Return nothing but the lines from the line containing "Поиск: (27, 246)" through the last line of the records, reproduced exactly.

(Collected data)
%%

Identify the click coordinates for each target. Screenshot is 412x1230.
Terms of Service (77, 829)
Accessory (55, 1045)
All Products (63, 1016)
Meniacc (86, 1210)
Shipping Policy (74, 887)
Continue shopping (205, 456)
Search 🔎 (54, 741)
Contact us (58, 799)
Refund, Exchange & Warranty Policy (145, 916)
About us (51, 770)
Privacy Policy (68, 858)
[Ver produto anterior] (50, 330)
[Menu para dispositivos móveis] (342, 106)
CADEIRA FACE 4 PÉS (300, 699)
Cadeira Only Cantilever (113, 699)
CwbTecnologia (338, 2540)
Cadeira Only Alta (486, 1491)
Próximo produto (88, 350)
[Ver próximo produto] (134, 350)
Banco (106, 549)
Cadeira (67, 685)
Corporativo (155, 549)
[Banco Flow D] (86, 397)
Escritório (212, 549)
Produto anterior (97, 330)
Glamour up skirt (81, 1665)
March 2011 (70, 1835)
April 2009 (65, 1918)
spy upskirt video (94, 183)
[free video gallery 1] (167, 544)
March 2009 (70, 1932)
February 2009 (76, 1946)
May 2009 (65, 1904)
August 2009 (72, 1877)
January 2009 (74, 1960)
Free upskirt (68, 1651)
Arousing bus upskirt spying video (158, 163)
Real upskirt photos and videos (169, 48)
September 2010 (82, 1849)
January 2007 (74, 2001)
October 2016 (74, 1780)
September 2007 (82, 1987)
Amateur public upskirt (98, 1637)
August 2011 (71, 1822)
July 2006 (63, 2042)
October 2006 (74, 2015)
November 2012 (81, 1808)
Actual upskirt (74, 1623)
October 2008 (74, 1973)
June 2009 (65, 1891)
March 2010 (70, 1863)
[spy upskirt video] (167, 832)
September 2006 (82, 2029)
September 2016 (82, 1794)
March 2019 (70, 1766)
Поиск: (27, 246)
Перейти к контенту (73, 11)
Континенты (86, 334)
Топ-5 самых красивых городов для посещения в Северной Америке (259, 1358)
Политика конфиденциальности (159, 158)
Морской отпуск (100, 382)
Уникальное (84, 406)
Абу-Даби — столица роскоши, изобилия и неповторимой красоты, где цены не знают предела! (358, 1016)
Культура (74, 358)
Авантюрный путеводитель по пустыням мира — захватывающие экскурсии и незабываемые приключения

%%

RESULT »
Поиск: (27, 246)
Перейти к контенту (73, 11)
Континенты (86, 334)
Топ-5 самых красивых городов для посещения в Северной Америке (259, 1358)
Политика конфиденциальности (159, 158)
Морской отпуск (100, 382)
Уникальное (84, 406)
Абу-Даби — столица роскоши, изобилия и неповторимой красоты, где цены не знают предела! (358, 1016)
Культура (74, 358)
Авантюрный путеводитель по пустыням мира — захватывающие экскурсии и незабываемые приключения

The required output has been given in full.